Grimm’s silent. I look behind us, expecting to see SWAB, police, but there’s no one on the highway. We’re alone. The whole horizon is black, lightning moving like strobes. My SWAB glasses are showing me ships all over the sky.
I open my backpack and bring out the information I swiped from SWAB on my way out the door the last time around.
“SWAB’s been trying to source images of Maganwetar for years,” I say.
“They still haven’t put eyes on it?” Grimm asks.
“No. And it’s pissing them off. They’re using drone surveillance, and a couple of small planes taking unusual paths. It looks like they want to overtake it. Use it to bring weather to some places on earth and . . .”
“And deny it to others. If you control the weather, you control drought, for yourself, and for your enemies.”
“SWAB wants to control the weather. Whatever they want with Aza, they want to use her.”
Grimm looks over at me, assessing.
“Not bad,” he says grudgingly, and drives.
I can see the field, a big wide expanse of nothing. There should be a giant skeletal tree right there at the edge of it, a black, perfectly straight-lined tree bigger than any tree for miles.
But there isn’t.
We pull over and get out of the car. Just a field. Nothing in it. Windblown, trampled cornstalks. A crater where the tree used to be.
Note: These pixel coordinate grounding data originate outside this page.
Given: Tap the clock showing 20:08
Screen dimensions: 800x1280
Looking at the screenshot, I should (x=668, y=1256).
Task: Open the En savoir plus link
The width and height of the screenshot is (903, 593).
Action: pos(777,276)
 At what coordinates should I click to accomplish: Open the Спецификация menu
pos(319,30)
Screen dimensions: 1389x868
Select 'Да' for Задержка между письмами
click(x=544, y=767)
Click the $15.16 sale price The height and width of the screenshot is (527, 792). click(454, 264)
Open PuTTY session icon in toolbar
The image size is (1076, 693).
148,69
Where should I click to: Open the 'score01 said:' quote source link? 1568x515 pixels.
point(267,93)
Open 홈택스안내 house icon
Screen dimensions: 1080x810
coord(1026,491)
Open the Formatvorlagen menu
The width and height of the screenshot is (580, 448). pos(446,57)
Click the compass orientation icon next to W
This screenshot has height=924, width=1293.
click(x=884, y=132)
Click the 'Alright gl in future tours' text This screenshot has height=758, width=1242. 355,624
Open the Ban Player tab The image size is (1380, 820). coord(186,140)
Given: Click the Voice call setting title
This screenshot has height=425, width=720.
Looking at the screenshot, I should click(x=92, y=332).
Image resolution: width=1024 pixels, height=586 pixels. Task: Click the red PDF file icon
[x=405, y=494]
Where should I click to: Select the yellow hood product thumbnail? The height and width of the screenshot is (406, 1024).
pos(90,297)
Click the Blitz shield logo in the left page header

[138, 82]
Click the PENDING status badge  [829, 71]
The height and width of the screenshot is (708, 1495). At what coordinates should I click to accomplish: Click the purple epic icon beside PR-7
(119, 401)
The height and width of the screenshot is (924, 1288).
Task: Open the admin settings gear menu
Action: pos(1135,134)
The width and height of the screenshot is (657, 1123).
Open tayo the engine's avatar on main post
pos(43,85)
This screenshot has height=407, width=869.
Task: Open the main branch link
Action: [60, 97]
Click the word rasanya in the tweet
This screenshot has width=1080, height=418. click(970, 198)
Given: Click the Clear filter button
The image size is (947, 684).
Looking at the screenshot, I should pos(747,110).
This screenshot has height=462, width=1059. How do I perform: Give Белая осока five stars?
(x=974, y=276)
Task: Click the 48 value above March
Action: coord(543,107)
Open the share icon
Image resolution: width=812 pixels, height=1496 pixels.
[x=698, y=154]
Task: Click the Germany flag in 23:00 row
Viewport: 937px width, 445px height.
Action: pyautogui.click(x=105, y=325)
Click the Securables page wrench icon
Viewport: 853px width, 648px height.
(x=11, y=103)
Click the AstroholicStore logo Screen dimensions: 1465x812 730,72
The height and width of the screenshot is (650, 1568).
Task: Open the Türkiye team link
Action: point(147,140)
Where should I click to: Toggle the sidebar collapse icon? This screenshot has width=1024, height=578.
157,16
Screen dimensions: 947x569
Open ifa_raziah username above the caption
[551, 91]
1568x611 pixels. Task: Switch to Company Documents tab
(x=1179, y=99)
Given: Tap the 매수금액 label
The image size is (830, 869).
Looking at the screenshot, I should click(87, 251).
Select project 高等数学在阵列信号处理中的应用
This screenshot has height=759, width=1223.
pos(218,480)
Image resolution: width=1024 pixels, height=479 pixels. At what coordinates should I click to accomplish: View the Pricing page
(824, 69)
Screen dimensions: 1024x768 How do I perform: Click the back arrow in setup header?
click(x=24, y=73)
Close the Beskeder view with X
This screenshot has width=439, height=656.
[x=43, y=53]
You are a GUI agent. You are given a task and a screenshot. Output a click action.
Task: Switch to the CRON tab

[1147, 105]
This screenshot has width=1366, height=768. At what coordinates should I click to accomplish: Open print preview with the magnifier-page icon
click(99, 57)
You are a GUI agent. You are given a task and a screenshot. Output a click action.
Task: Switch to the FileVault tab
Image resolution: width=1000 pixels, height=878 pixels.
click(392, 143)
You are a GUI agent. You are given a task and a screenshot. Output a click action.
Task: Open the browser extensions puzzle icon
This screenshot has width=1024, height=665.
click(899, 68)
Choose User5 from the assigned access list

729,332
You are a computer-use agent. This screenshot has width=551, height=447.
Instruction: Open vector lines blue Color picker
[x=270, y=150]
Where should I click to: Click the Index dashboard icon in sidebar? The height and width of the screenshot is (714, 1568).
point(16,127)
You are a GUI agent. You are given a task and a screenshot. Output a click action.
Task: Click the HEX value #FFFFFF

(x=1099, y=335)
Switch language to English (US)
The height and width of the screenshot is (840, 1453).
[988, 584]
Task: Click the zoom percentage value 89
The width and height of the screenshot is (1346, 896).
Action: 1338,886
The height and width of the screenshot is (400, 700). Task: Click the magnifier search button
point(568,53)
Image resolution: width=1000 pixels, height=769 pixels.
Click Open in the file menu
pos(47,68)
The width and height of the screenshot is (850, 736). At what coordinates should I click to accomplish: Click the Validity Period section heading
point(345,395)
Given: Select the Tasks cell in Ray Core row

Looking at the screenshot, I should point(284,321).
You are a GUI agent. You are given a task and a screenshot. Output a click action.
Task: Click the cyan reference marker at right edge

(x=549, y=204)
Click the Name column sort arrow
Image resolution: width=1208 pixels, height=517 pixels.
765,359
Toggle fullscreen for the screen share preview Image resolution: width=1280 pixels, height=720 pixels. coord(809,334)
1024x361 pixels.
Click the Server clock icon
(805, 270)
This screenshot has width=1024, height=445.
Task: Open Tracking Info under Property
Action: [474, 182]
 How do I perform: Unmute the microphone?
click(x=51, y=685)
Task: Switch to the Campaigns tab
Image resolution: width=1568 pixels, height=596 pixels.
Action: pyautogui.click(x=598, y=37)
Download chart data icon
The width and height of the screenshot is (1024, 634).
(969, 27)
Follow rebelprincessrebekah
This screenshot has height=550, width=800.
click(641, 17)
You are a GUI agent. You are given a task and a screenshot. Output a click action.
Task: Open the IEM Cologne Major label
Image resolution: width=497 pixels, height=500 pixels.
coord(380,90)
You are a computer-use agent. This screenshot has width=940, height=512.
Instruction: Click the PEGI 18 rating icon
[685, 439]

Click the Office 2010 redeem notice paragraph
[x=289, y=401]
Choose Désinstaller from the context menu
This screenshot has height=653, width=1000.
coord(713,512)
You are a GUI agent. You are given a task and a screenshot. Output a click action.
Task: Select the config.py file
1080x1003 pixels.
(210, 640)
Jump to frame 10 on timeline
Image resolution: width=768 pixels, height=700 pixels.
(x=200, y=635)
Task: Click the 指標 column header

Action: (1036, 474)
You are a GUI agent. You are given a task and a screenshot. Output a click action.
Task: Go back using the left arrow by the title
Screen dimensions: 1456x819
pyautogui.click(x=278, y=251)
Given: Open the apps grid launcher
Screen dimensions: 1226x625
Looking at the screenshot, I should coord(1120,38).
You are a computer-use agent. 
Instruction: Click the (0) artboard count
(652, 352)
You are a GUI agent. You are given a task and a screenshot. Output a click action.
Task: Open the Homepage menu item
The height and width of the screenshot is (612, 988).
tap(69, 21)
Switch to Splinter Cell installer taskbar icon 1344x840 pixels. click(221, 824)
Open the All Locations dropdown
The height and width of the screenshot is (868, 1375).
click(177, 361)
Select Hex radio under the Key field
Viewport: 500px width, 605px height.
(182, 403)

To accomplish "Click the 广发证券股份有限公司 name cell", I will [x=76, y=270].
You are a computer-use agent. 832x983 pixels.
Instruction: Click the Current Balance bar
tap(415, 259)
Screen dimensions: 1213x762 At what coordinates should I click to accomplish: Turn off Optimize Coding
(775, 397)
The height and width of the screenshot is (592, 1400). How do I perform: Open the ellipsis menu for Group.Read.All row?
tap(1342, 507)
There’s a print on the smooth clay of one side of the crater. I look more closely. A small human handprint.
A shining object on the ground. Eli’s phone, in its distinctive constellation case, dark blue enamel, silver stars in the positions they were in the moment Eli was born. A gift from Aza with a manufacturing assist from me.
Grimm’s instantly mobilized, shoveling away at the edge of the pit, banging a stake into the ground. Attaching ropes to it.
“What happened?” I ask.
“A bounty hunter,” says Grimm. “This is worse than I thought. It will have taken Eli on a Magonian contract.”
“Who?”
“Not who. What. A mandrake.”
I . . . what? “A mandrake.”
A mandrake isn’t a sentient creature. It’s a root. A root that people used to think could scream and kill people with the sound of its voice. Folklore. Plants that walked and talked, old-school witchery, that kind of thing, and even as I think that, I think, yeah, skyships, that kind of thing.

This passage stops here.